### TASK BRIEF
Return the records verbatim, beginning at the line that contains "Describe the element at coordinates (10, 392)" and stopping after the line that contains "wave-height-value: 9.39 is". Omit the pictures.

^^^^

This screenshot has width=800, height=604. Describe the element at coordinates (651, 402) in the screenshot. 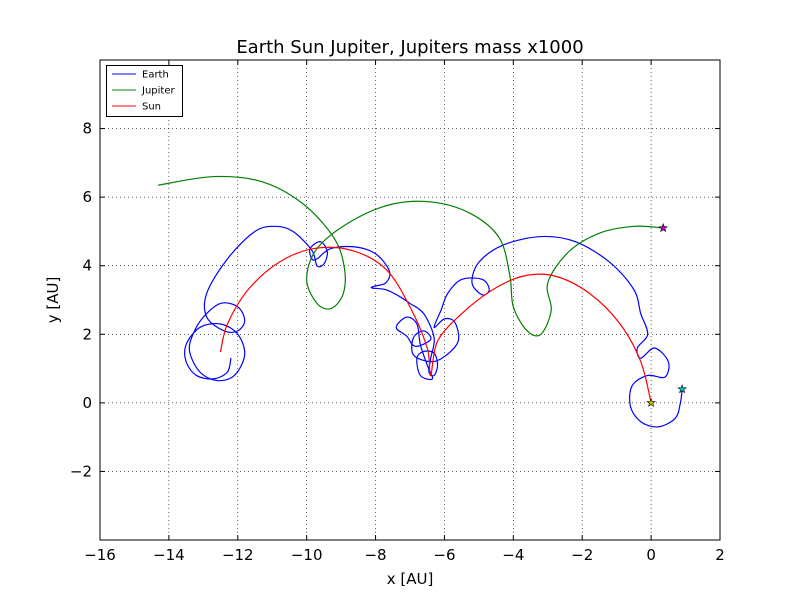

I see `sun-start-star` at that location.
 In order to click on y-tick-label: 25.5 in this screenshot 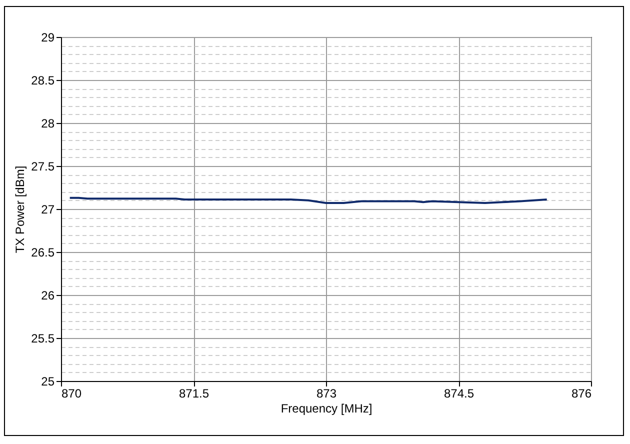, I will do `click(43, 339)`.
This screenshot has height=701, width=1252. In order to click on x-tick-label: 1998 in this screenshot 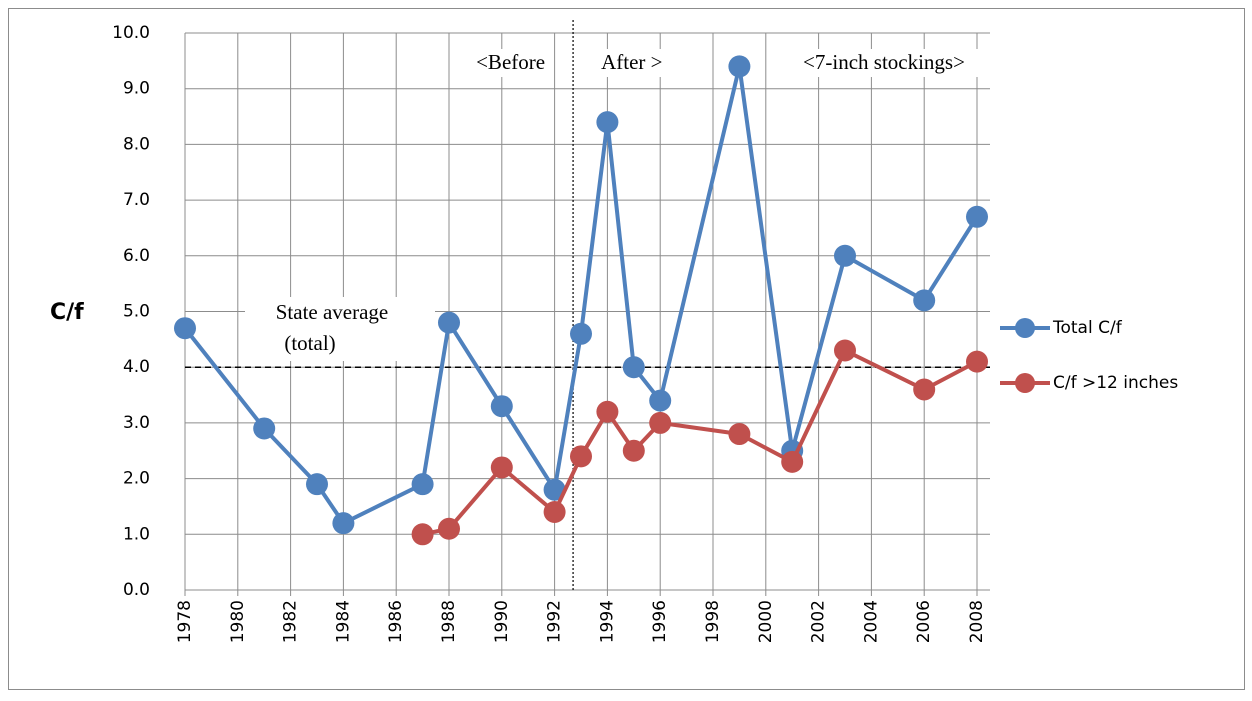, I will do `click(713, 622)`.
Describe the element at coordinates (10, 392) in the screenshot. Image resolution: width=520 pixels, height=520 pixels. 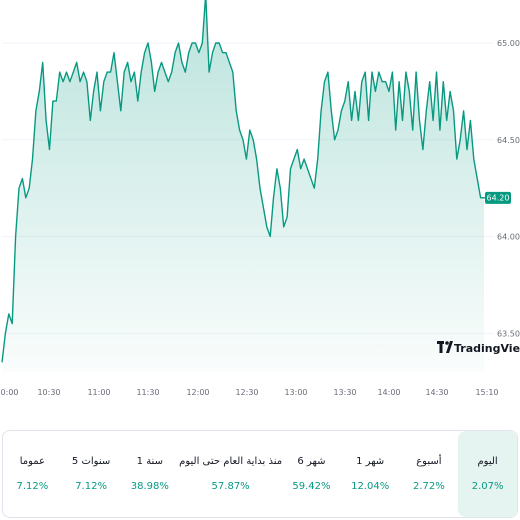
I see `x-tick-label: 10:00` at that location.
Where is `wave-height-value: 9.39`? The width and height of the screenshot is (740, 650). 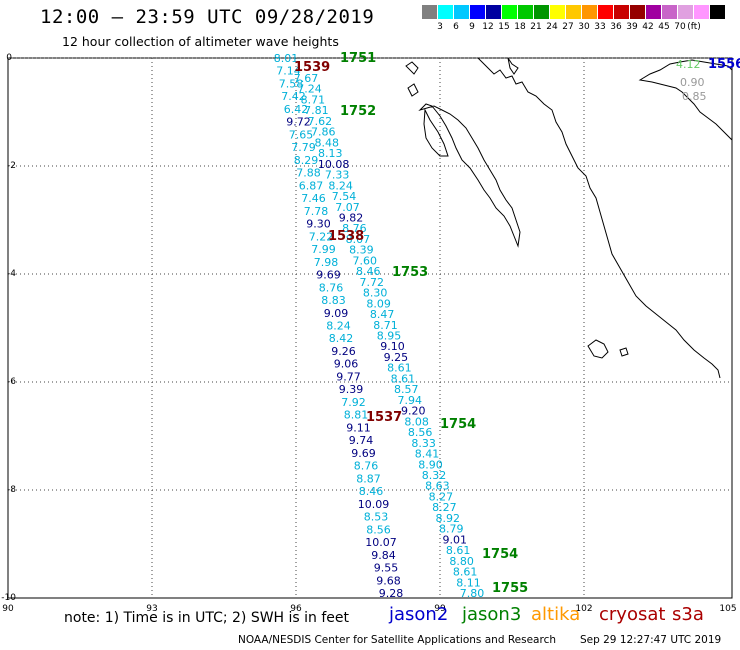
wave-height-value: 9.39 is located at coordinates (352, 390).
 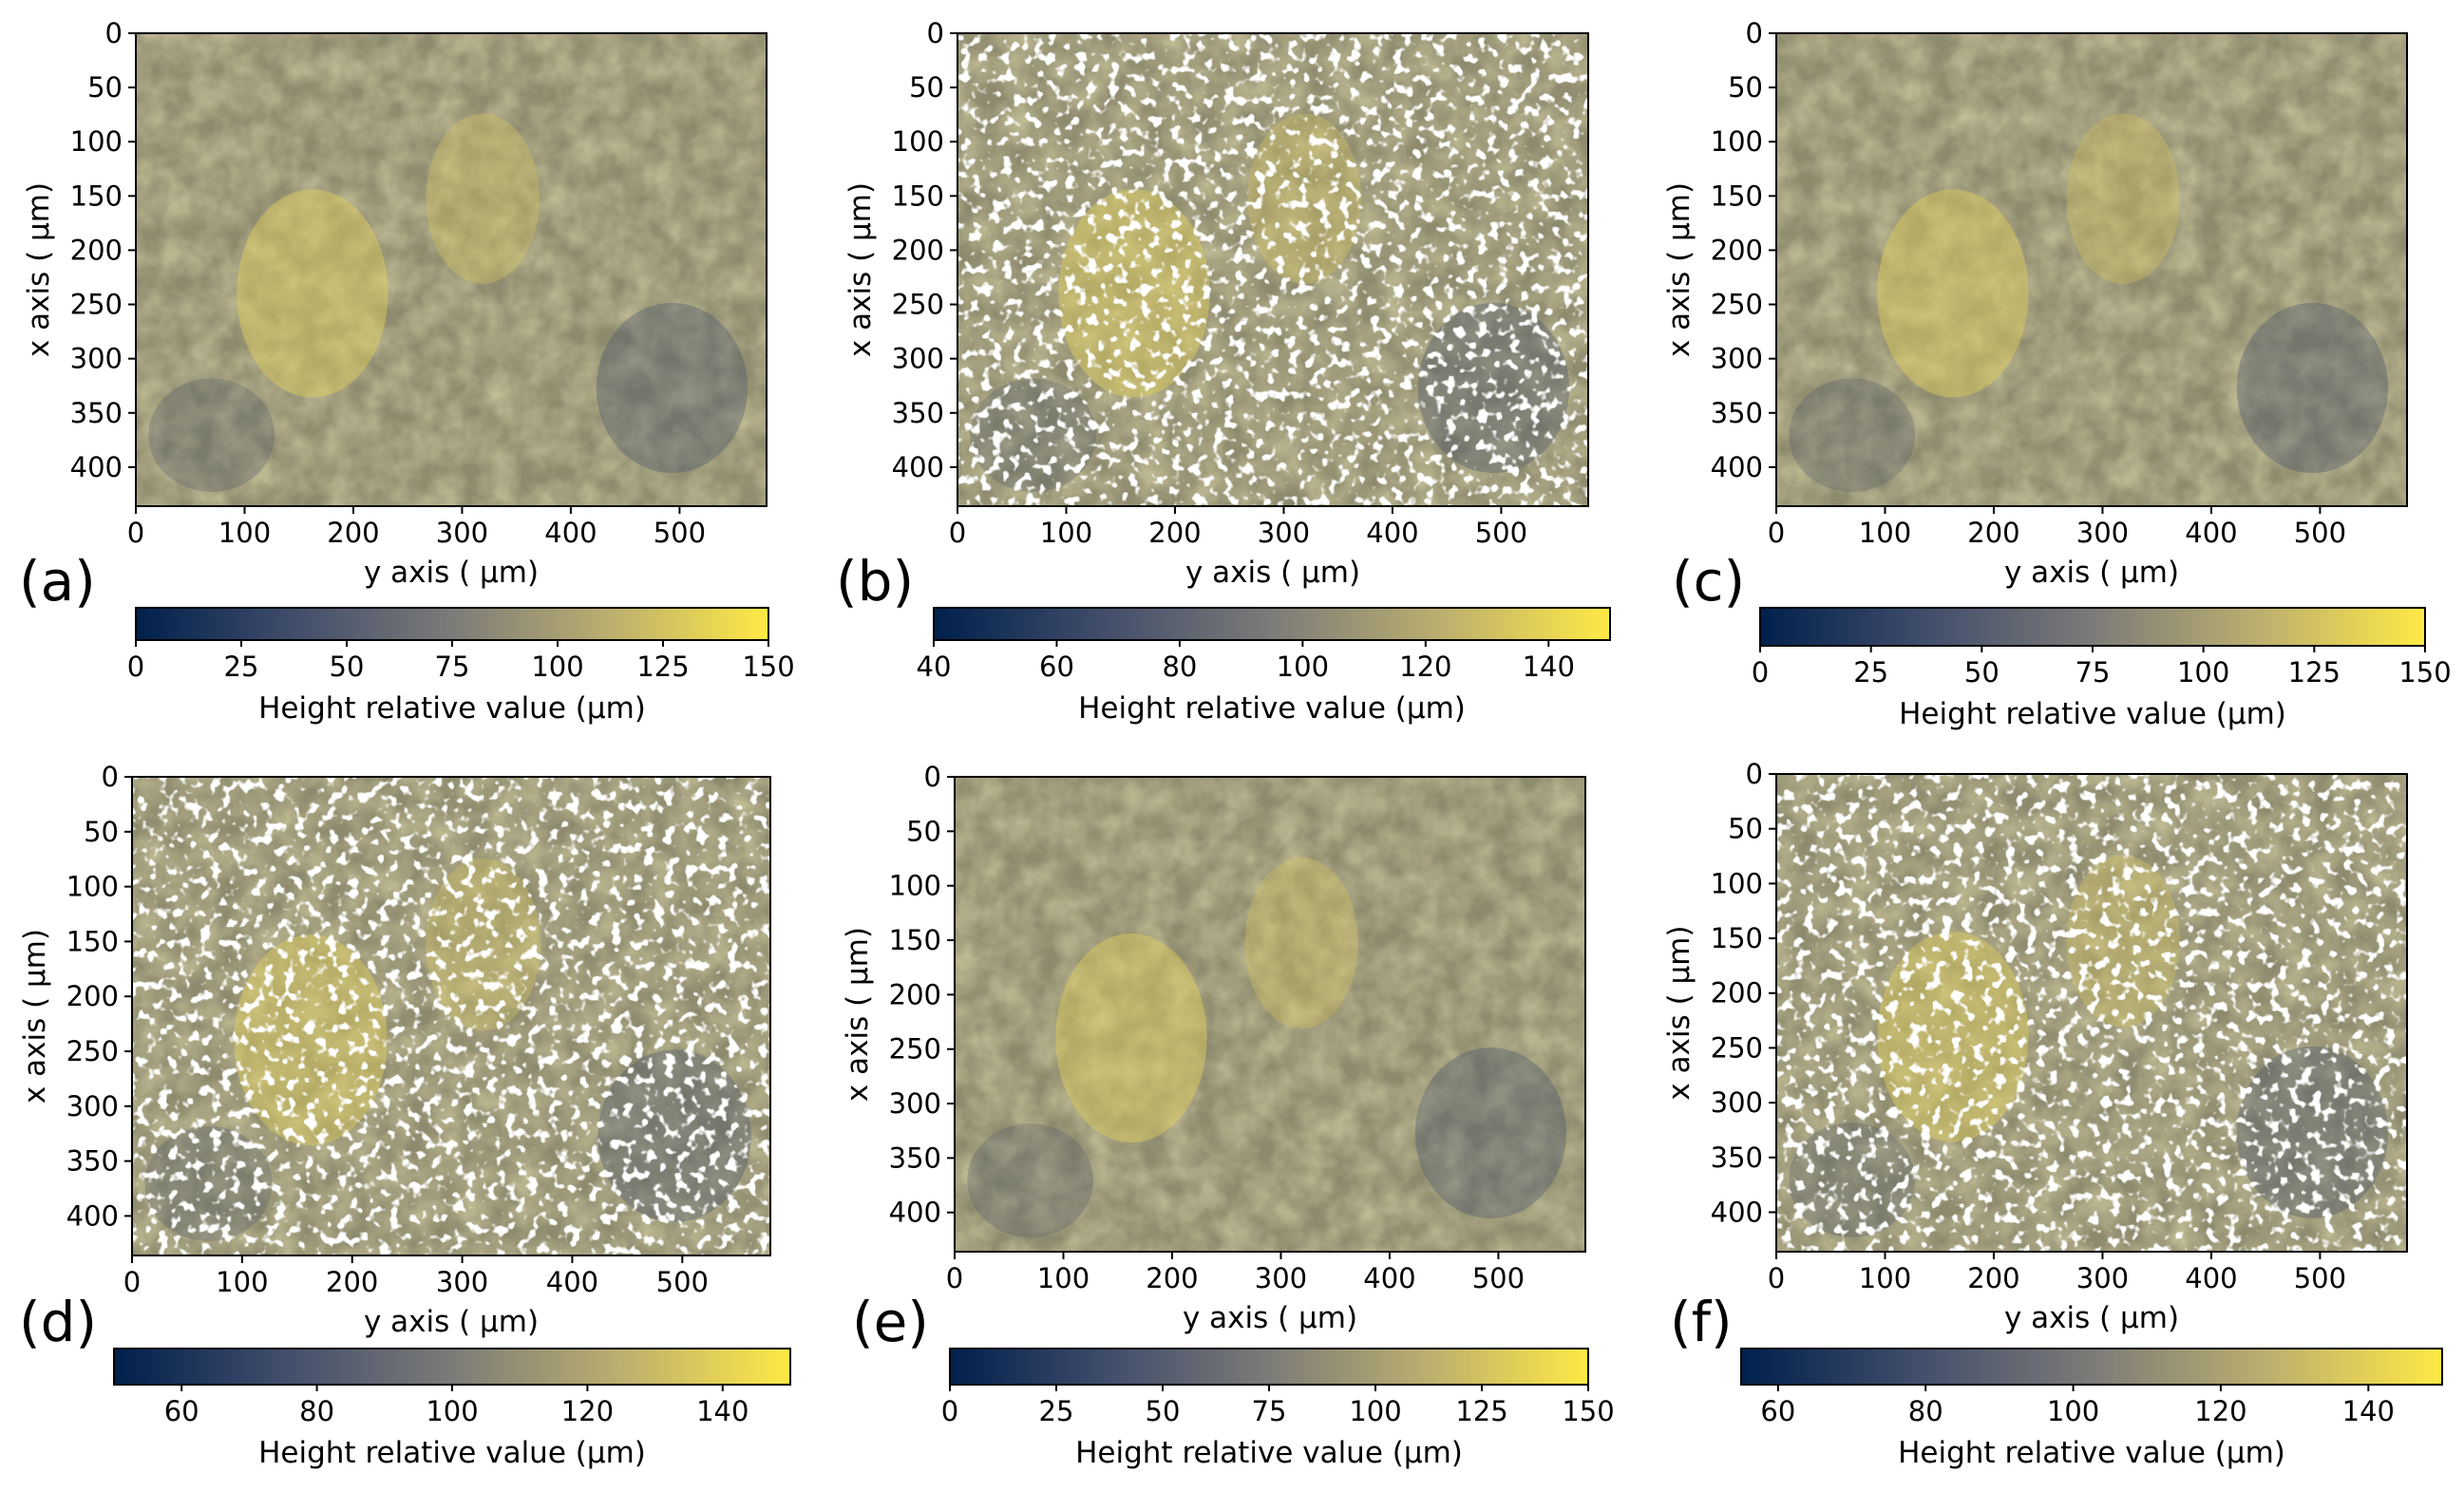 What do you see at coordinates (875, 581) in the screenshot?
I see `panel-letter: (b)` at bounding box center [875, 581].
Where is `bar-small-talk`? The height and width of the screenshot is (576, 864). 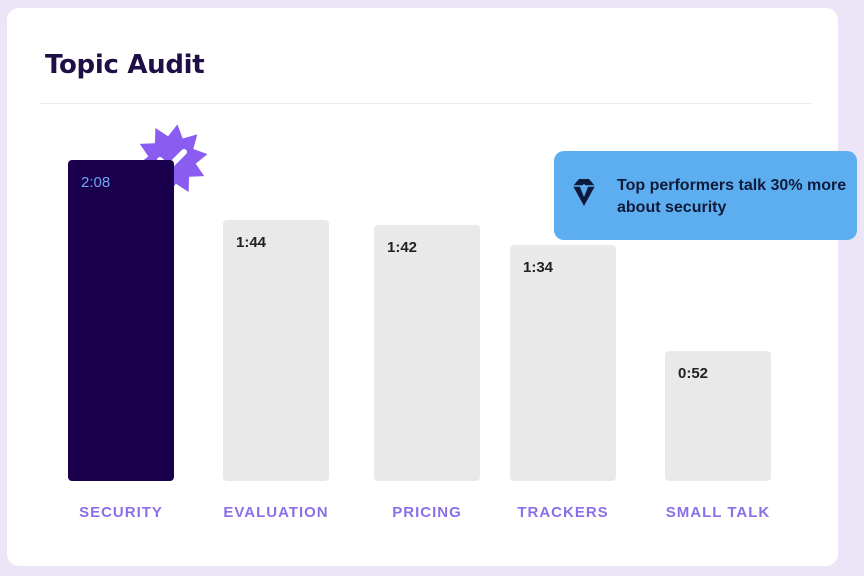
bar-small-talk is located at coordinates (718, 416).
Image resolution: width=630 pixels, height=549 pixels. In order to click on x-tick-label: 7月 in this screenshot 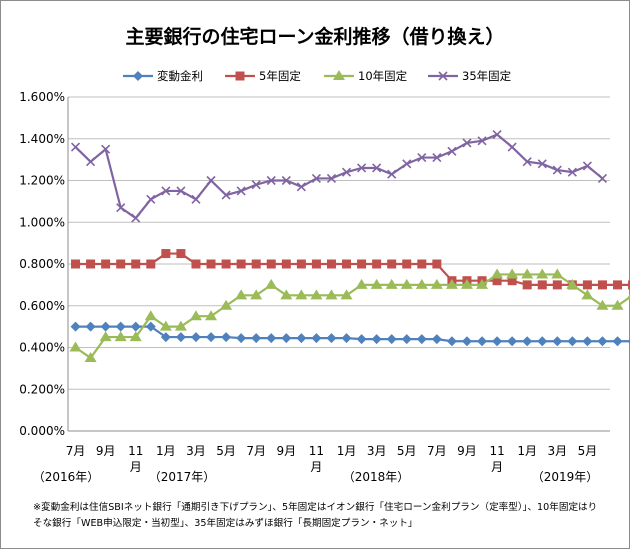, I will do `click(256, 451)`.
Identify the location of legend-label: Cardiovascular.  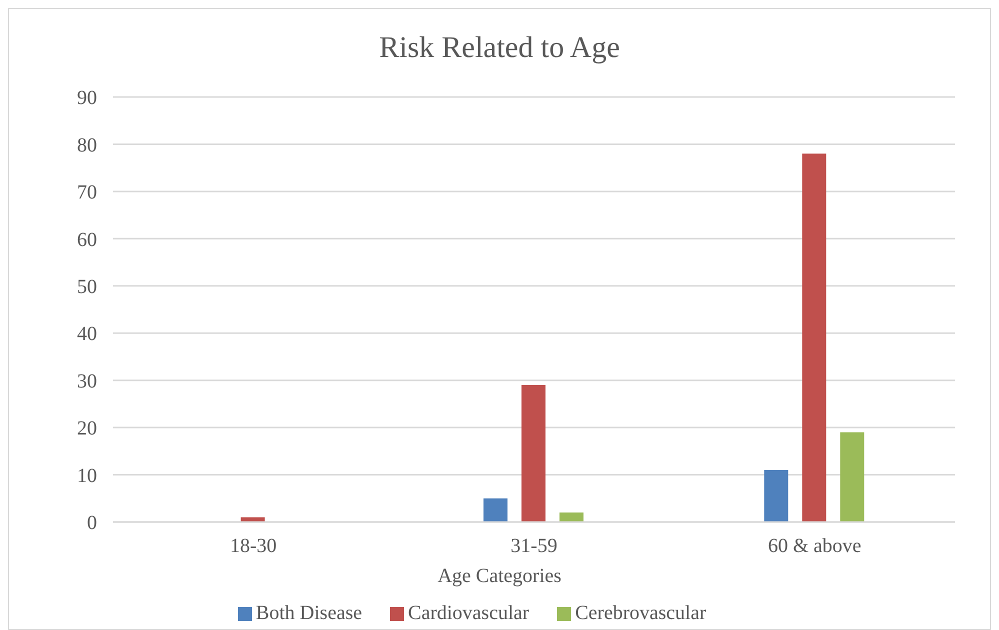
(469, 613).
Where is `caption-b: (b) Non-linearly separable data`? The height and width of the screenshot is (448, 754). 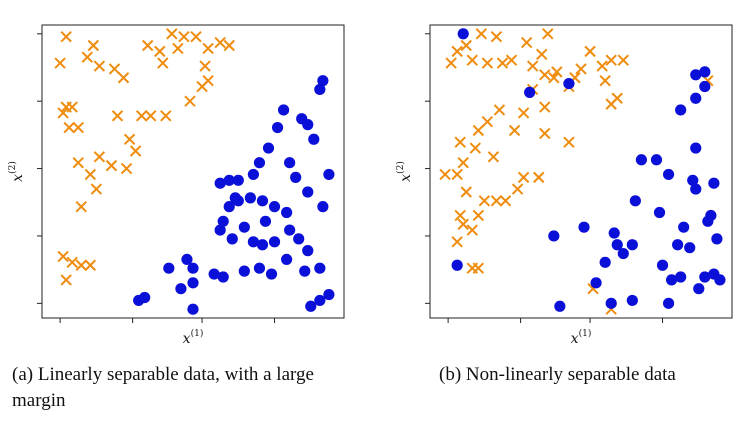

^^^^

### PROBLEM SOLUTION
Describe the element at coordinates (10, 392) in the screenshot. Image resolution: width=520 pixels, height=520 pixels. 
I see `x-tick-label: 10:00` at that location.
Where is `wave-height-value: 9.39`? The width and height of the screenshot is (740, 650). 
wave-height-value: 9.39 is located at coordinates (352, 390).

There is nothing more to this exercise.